:: TRECHO DO TEXTO ::
-------------------------

Emarqueanos durante uma excursão, em frente ao hotel, em Valência, Bahia. |
Em
mais um desses fenômenos Whatsapp, acaba de ser criado o grupo Emarc 1979, com
o objetivo de celebrar a formatura dos Técnicos Agrícolas e Agrimensores daquela
prestigiosa escola na safra 1978/79.
O
evento tem despertado tamanho furor que você pode deparar com “209 mensagens
não lidas” ao abrir o aplicativo. Quando uma foto é postada, a turba lança-se sobre
ela para destrinchá-la e classificá-la no rol da memória coletiva, num
verdadeiro ato de canibalismo.
Recordar
é viver? Certamente, e vice-versa.
O passado é uma narrativa do presente, assim como nosso
presente depende de nosso passado. Estes eixos se determinam mutuamente. A começar pela suprema ironia de que só pode
lembrar quem está vivo, quem foi para debaixo de sete palmos, pode, no máximo,
ser lembrado. Nessa narrativa dos vivos, celebremos o bem maior que é ter
amigos e sorrir.

-------------------------

:: TAREFA ::
Responda às perguntas com base no trecho do texto.
1. Qual é o nome do grupo de Whatsapp que acaba de ser criado?
2. Quantas mensagens não lidas a pessoa pode encontrar ao abrir o aplicativo?
3. Em que cidade fica o hotel onde os emarqueanos aparecem durante uma excursão?

-------------------------

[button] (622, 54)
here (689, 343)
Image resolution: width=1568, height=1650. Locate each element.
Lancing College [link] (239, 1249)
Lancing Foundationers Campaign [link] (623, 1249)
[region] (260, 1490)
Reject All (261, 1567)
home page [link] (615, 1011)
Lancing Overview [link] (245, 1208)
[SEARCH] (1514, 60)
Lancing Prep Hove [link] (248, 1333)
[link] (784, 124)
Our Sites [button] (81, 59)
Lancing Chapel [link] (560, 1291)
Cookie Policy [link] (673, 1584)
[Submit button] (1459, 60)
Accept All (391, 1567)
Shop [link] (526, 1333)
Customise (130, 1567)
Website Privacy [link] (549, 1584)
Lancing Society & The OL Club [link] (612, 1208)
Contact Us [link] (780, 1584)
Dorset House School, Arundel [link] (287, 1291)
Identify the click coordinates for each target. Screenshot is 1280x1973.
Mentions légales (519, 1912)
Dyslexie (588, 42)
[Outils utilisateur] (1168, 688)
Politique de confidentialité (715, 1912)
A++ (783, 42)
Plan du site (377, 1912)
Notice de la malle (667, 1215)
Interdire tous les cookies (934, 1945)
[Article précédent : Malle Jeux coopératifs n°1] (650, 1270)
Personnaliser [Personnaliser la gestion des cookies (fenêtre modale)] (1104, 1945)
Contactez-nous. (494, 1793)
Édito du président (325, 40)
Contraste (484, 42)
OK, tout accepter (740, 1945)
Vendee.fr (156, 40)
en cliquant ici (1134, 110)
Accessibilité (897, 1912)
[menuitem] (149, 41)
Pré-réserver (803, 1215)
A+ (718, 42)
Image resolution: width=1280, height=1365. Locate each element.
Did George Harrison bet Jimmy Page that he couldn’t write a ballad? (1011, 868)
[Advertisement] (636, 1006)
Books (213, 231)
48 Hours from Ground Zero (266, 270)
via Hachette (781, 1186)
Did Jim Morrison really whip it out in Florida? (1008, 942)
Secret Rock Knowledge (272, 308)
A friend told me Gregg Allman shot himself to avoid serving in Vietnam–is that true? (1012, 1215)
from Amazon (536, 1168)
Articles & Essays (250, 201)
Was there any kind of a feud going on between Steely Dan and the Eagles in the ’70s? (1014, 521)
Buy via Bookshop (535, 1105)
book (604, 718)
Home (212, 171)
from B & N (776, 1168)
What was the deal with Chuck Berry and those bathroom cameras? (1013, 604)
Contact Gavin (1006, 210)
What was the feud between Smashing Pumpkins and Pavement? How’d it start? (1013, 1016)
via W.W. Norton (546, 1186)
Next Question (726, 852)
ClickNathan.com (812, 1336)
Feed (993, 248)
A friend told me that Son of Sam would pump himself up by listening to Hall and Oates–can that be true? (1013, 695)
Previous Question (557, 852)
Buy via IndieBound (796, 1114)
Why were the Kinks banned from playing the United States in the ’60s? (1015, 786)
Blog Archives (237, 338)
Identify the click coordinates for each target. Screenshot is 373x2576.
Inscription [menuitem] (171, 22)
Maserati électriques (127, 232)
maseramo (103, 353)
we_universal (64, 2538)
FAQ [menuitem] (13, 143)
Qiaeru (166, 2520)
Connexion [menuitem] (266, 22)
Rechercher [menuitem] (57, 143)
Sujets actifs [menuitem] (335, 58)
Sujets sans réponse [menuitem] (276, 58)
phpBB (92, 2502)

-------------------------

:: RESPOSTA ::
1. Emarc 1979.
2. 209 mensagens.
3. Valência, na Bahia.